(Collected data entries)
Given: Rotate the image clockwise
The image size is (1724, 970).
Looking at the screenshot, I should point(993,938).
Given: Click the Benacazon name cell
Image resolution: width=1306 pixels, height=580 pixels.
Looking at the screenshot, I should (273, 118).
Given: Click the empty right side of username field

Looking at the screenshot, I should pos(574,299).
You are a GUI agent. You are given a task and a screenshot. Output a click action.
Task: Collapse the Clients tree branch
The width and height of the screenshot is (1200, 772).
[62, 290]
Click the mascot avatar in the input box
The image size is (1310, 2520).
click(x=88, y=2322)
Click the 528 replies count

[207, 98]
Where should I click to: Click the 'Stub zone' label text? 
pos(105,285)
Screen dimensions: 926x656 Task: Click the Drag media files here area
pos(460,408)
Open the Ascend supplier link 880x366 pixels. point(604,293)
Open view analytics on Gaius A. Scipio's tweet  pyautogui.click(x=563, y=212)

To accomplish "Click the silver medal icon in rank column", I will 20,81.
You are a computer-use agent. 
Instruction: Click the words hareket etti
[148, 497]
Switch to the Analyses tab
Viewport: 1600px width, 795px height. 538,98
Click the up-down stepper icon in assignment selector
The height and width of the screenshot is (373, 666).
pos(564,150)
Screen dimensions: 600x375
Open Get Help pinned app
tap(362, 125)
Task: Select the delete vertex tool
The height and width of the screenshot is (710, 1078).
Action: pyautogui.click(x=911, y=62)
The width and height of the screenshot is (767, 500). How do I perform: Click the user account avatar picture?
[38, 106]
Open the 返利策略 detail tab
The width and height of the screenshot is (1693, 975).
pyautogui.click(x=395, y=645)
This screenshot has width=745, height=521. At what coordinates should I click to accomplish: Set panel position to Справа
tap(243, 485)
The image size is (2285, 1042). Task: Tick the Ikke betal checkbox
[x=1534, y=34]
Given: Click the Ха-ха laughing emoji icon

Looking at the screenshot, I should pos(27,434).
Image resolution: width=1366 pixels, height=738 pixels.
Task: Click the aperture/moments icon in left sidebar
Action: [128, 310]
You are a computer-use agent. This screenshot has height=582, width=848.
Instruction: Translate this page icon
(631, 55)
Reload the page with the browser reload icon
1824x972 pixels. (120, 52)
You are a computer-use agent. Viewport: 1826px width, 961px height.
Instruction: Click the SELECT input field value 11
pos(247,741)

What to work on:
Show each line of the records above containing "agent".

Exercise result:
You are a GUI agent. You are given a task and a screenshot. Output a click action.
You are a computer-use agent. 
You are a computer-use agent. This screenshot has height=582, width=848.
You are a computer-use agent. Viewport: 1826px width, 961px height.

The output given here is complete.